Desde março de 2025, a campanha #XôTermelétrica mobiliza a população do Distrito Federal contra a UTE Brasília, projetada para operar a gás natural com 1.470 MW em área sensível próxima ao rio Melchior, já degradado e classificado como Classe IV. Estudos do OPG e ARAYARA apontaram que a outorga concedida pela ADASA à UTE Brasília baseou-se em um parecer técnico elaborado a partir de estudos hidrológicos de 2012, portanto desatualizado em relação às condições atuais da bacia hidrográfica e às exigências legais vigentes.

A organização ressalta que, em 2024, o Distrito Federal enfrentou a pior crise hídrica dos últimos 50 anos, o que torna o parecer ainda mais inadequado. Além disso, a usina figurava entre as beneficiadas pelos chamados “jabutis” inseridos no PL 576/2021, que previa incentivos à termelétricas incluídas na Lei da Privatização da Eletrobras — dispositivos que foram posteriormente vetados pelo presidente Luiz Inácio Lula da Silva na sanção da Lei nº 15.097/2025.

A primeira audiência pública, marcada para 12 de março de 2025, foi adiada pela 9ª Vara Federal Cível do DF, atendendo a mandado da ARAYARA, devido a falhas na divulgação e ao curto prazo de notificação, prejudicando a participação da população afetada.

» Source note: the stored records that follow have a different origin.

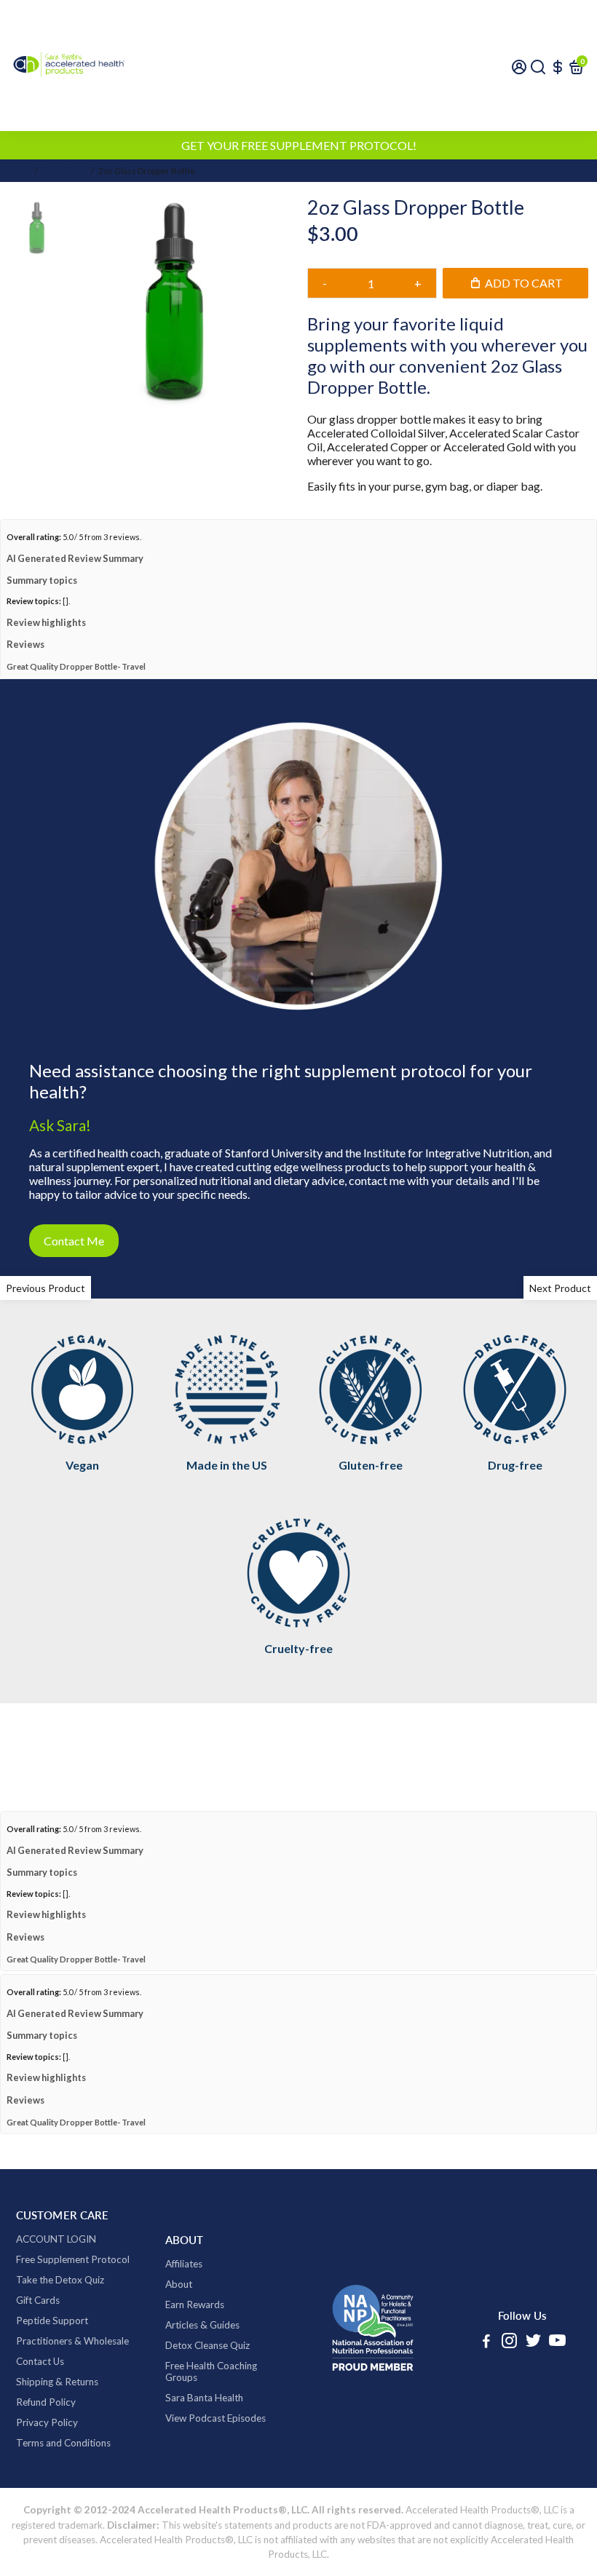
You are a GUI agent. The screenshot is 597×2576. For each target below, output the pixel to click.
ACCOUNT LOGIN (56, 2277)
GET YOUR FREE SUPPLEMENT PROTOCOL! (298, 145)
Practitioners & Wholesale (72, 2379)
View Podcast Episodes (215, 2456)
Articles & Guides (202, 2363)
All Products (63, 170)
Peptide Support (52, 2358)
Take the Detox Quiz (60, 2317)
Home (18, 170)
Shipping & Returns (57, 2419)
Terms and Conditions (63, 2480)
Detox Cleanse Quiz (207, 2383)
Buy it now (448, 320)
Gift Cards (38, 2338)
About (178, 2322)
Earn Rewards (194, 2342)
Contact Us (40, 2399)
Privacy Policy (47, 2460)
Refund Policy (46, 2440)
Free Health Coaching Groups (211, 2409)
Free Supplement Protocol (73, 2297)
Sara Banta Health (204, 2435)
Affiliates (183, 2301)
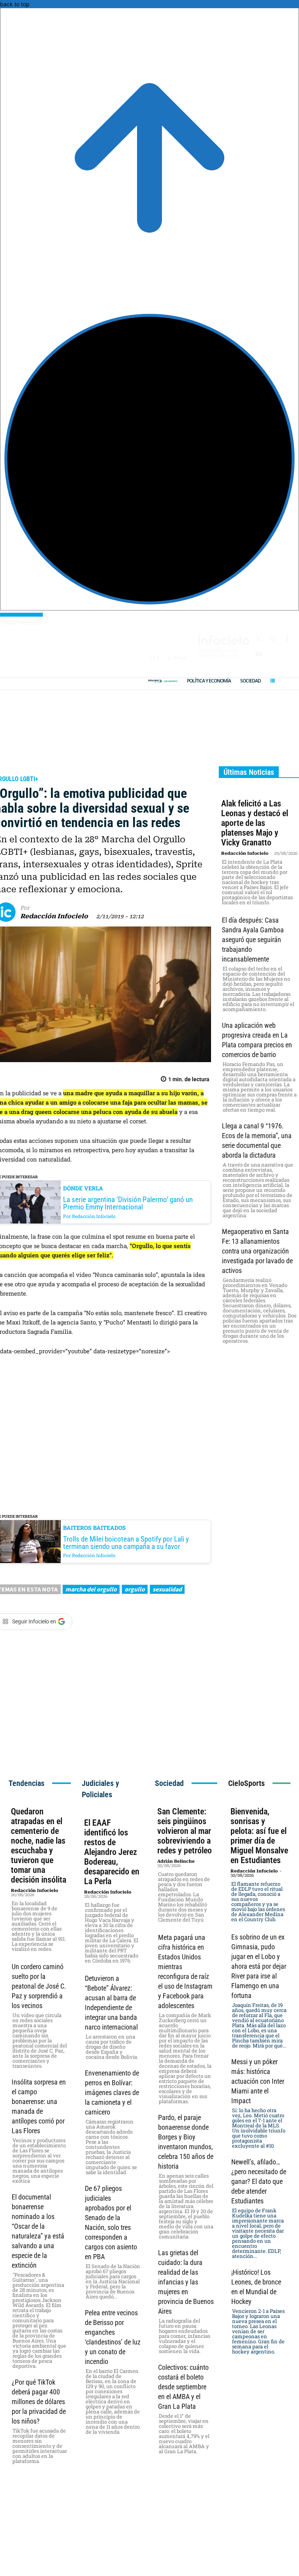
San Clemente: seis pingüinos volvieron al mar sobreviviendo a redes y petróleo (184, 1831)
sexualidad (167, 1589)
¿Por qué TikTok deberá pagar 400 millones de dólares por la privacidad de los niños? (39, 2401)
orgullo (135, 1589)
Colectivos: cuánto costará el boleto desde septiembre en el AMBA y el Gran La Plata (183, 2386)
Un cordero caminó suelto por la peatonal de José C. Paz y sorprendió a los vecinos (39, 1986)
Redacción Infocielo (54, 916)
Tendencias (26, 1783)
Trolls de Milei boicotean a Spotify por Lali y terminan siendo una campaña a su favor (126, 1543)
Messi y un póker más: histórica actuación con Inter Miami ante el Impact (257, 2081)
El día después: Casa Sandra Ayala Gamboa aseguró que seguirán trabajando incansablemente (253, 939)
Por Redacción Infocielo (89, 1216)
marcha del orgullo (91, 1589)
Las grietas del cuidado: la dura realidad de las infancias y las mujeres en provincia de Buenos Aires (186, 2282)
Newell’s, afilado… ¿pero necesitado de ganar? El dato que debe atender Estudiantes (258, 2181)
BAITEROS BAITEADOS (94, 1527)
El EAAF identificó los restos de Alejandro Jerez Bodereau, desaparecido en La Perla (111, 1852)
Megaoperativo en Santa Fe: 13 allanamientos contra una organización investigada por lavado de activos (257, 1251)
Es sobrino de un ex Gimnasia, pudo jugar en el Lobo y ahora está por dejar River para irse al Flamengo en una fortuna (258, 1966)
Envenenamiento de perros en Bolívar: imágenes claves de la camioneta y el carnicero (112, 2092)
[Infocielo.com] (155, 681)
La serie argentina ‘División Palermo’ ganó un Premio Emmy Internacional (128, 1203)
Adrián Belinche (176, 1861)
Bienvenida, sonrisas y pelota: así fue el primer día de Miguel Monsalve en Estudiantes (259, 1836)
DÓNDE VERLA (83, 1188)
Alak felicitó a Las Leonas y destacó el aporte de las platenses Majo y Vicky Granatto (254, 823)
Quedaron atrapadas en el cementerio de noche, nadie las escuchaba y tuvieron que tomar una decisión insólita (38, 1846)
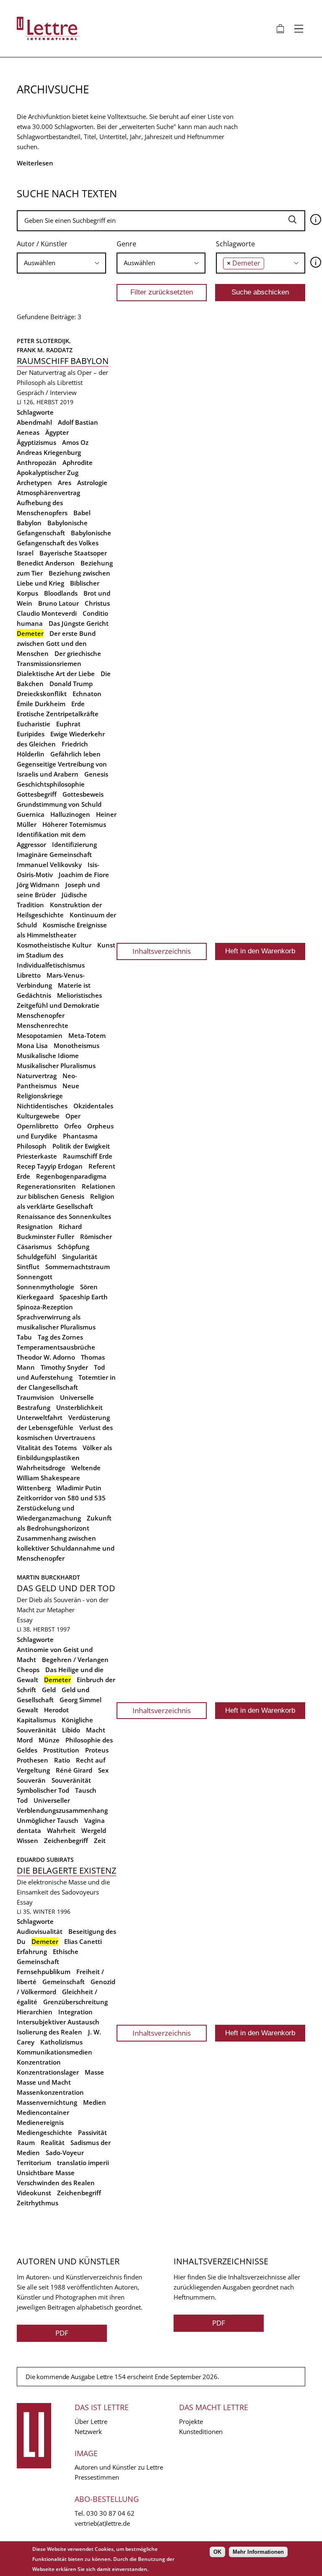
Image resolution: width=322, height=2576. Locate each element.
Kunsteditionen (201, 2431)
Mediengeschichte (44, 2132)
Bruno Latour (58, 603)
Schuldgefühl (36, 1256)
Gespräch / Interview (47, 392)
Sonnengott (34, 1277)
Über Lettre (91, 2421)
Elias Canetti (83, 1941)
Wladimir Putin (79, 1488)
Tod (22, 1800)
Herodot (56, 1710)
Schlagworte (235, 243)
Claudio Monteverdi (47, 613)
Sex (103, 1770)
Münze (49, 1740)
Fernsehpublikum (43, 1971)
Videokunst (34, 2193)
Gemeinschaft (63, 1981)
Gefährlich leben (75, 754)
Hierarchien (34, 2012)
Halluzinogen (70, 814)
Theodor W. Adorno (46, 1357)
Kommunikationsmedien (54, 2052)
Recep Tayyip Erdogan (50, 1166)
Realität (53, 2142)
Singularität (79, 1256)
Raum (26, 2142)
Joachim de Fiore (84, 874)
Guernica (30, 814)
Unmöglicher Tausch (47, 1820)
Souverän (31, 1780)
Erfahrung (32, 1951)
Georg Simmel (80, 1700)
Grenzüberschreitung (75, 2002)
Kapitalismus (36, 1720)
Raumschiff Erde (87, 1156)
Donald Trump (71, 683)
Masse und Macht (44, 2082)
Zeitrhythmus (37, 2203)
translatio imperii (83, 2162)
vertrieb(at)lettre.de (102, 2523)
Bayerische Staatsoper (73, 553)
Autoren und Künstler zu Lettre (119, 2467)
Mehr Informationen (258, 2552)
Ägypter (57, 432)
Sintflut (28, 1266)
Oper (72, 1116)
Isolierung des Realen (49, 2032)
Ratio (62, 1760)
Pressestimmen (97, 2477)
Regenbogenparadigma (71, 1176)
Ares (64, 482)
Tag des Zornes (60, 1337)
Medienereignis (40, 2122)
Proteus (97, 1750)
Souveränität (71, 1780)
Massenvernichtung (47, 2102)
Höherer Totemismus (74, 824)
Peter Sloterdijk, (45, 341)
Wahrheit (61, 1830)
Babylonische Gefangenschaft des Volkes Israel (64, 543)
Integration (75, 2012)
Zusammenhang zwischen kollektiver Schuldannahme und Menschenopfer (65, 1548)
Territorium (34, 2162)
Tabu (24, 1337)
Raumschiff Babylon (63, 361)
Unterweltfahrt (39, 1417)
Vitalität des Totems (47, 1447)
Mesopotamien (39, 1035)
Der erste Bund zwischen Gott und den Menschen (56, 643)
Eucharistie (33, 724)
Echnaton (87, 693)
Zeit (100, 1840)
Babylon (29, 523)
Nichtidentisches (42, 1106)
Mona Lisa (32, 1045)
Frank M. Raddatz (45, 350)
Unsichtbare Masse (46, 2172)
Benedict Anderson (46, 563)
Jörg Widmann (38, 884)
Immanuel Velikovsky (49, 864)
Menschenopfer (41, 1015)
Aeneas (28, 432)
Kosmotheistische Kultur (54, 945)
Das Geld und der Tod (66, 1588)
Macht (95, 1730)
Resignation (35, 1226)
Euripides (30, 734)
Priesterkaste (37, 1156)
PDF (61, 2333)
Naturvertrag (37, 1075)
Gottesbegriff (37, 794)
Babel (82, 512)
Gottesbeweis (83, 794)
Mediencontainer (43, 2112)
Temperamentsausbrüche (56, 1347)
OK (217, 2552)
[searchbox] (61, 262)
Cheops (28, 1669)
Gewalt (27, 1710)
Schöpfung (73, 1246)
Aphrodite (77, 462)
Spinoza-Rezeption (45, 1307)
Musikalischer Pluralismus (56, 1065)
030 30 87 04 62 (110, 2513)
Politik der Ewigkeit (81, 1146)
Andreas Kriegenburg (49, 452)
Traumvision (35, 1397)
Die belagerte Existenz (66, 1870)
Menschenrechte (42, 1025)
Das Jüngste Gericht (79, 623)
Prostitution (61, 1750)
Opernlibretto (37, 1126)
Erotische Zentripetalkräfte (58, 714)
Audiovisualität (39, 1931)
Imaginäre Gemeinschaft (54, 854)
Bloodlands (61, 593)
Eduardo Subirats (45, 1860)
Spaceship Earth (84, 1297)
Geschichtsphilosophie (51, 784)
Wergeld (93, 1830)
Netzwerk (88, 2431)
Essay (25, 1620)
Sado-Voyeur (65, 2152)
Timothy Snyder (64, 1367)
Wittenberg (34, 1488)
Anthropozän (37, 462)
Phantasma (80, 1136)
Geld (49, 1689)
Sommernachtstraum (77, 1266)
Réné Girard (74, 1770)
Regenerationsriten (46, 1186)
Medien (94, 2102)
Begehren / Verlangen (75, 1659)
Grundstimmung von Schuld (59, 804)
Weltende (86, 1468)
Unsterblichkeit (79, 1407)
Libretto (29, 975)
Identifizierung (74, 844)
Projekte (191, 2421)
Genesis (96, 774)
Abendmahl (34, 422)
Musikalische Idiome (48, 1055)
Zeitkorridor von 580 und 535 (61, 1498)
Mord (25, 1740)
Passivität (92, 2132)
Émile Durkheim (41, 703)
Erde (78, 703)
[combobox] (61, 263)
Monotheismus (76, 1045)
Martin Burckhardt (48, 1577)
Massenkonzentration (50, 2092)
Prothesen (32, 1760)
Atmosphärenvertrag (48, 492)
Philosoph (32, 1146)
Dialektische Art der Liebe (56, 673)
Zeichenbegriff (66, 1840)
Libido (71, 1730)
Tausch (85, 1790)
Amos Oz (75, 442)
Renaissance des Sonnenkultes (64, 1216)
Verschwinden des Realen (56, 2183)
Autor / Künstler (42, 243)
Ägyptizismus (36, 442)
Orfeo (72, 1126)
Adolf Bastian (78, 422)
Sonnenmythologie (45, 1287)
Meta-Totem (87, 1035)
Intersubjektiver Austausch (58, 2022)
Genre (126, 243)
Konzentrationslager (48, 2072)
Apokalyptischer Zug (47, 472)
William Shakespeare (48, 1478)
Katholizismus (61, 2042)
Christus (97, 603)
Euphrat (68, 724)
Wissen (27, 1840)
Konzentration (39, 2062)
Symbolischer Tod (43, 1790)
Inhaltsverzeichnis (161, 951)
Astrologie (92, 482)
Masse (94, 2072)
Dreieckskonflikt (42, 693)
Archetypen (34, 482)
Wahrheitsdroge (41, 1468)
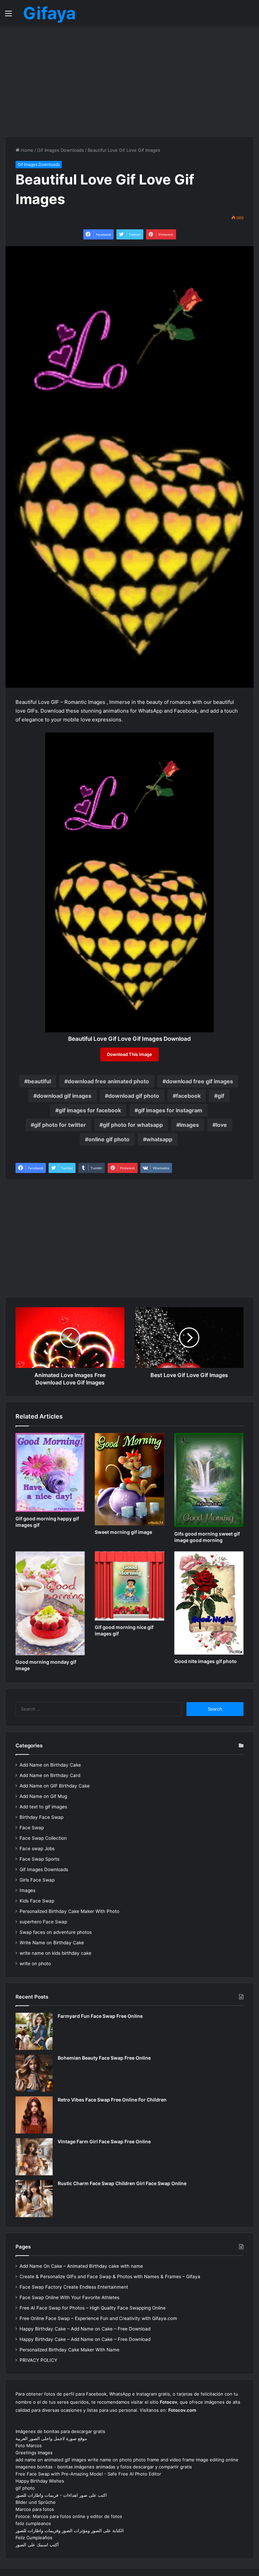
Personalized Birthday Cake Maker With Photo (69, 1911)
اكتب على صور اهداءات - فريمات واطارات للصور (61, 2495)
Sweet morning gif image (123, 1532)
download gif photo (133, 1095)
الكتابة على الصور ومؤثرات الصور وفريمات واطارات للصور (70, 2530)
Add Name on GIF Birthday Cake (55, 1785)
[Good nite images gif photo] (208, 1603)
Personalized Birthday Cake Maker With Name (69, 2349)
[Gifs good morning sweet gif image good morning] (208, 1480)
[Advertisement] (129, 80)
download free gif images (199, 1081)
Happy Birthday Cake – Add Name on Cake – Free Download (85, 2328)
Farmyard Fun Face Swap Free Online (100, 2016)
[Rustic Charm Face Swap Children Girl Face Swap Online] (34, 2198)
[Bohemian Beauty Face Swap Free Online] (34, 2073)
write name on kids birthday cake (55, 1953)
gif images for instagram (170, 1110)
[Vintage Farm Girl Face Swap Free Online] (34, 2156)
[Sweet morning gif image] (129, 1479)
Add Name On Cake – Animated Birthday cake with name (81, 2266)
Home (26, 150)
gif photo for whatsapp (133, 1124)
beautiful (39, 1081)
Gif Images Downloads (60, 150)
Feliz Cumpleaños (34, 2537)
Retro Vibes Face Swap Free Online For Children (112, 2099)
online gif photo (109, 1139)
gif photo (25, 2488)
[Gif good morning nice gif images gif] (129, 1586)
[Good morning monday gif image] (50, 1603)
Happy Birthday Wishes (40, 2481)
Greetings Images (34, 2452)
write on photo (35, 1963)
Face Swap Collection (43, 1838)
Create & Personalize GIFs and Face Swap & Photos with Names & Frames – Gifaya (110, 2276)
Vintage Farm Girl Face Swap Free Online (104, 2141)
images (189, 1124)
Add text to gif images (43, 1806)
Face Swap (32, 1827)
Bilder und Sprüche (36, 2502)
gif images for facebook (90, 1110)
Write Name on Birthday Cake (52, 1942)
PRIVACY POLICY (38, 2360)
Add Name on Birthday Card (50, 1775)
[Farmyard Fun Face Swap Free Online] (34, 2031)
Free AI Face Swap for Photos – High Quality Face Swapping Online (93, 2308)
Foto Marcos (29, 2445)
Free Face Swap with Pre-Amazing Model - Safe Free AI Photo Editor (88, 2474)
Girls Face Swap (37, 1880)
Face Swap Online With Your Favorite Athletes (69, 2297)
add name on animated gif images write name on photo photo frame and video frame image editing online (127, 2459)
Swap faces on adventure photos (56, 1932)
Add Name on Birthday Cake (50, 1765)
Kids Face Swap (37, 1901)
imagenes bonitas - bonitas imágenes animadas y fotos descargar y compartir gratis (104, 2466)
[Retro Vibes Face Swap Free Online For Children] (34, 2115)
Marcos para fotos (35, 2509)
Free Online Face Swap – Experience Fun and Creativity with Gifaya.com (98, 2318)
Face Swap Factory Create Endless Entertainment (74, 2287)
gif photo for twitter (60, 1124)
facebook (188, 1095)
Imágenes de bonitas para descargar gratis (60, 2431)
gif (221, 1095)
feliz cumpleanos (33, 2523)
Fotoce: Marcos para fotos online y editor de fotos (69, 2516)
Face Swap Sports (39, 1859)
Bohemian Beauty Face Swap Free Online (104, 2058)
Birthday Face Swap (41, 1817)
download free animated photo (108, 1081)
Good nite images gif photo (205, 1661)
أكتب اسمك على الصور (37, 2544)
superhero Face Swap (43, 1921)
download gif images (64, 1095)
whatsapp (159, 1139)
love (221, 1124)
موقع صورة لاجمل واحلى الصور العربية (51, 2438)
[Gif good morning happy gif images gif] (50, 1472)
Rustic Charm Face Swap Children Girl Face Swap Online (122, 2183)
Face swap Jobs (37, 1848)
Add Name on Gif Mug (43, 1796)
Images (27, 1890)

Em junho, a segunda audiência foi suspensa pelo Ibama após intensa mobilização popular, reforçando a fragilidade do processo de licenciamento.

O diretor da ARAYARA reforça que a UTE Brasília não representa apenas risco ambiental, mas também um modelo de racismo ambiental e racismo energético com injustiça socioambiental, atingindo populações vulneráveis ( 600.000 pessoas diretamente afetadas) e agravando a crise hídrica histórica da região, que registrou 167 dias sem chuva em 2024.

“Instalar uma termelétrica às margens de um rio degradado, demolindo uma escola pública para a queima de gás, gerando uma energia cara para os consumidores é um retrato claro de racismo institucionalizado. Parabenizamos os mais de 1.000.000 milhão de moradores de Brasília e DF que se mobilizaram em petições, os milhares que estiveram nas audiências e centenas de oficinas realizadas, bem como o compromisso técnico dos técnicos do IBAMA e de seu presidente que garantiram a saúde ambiental da população do DF.

Seguiremos nos mobilizando contra retrocessos em nome de uma “falsa modernização energética”, conclui Bueno, que também é conselheiro do Fórum Nacional de Transição Energética (FONTE).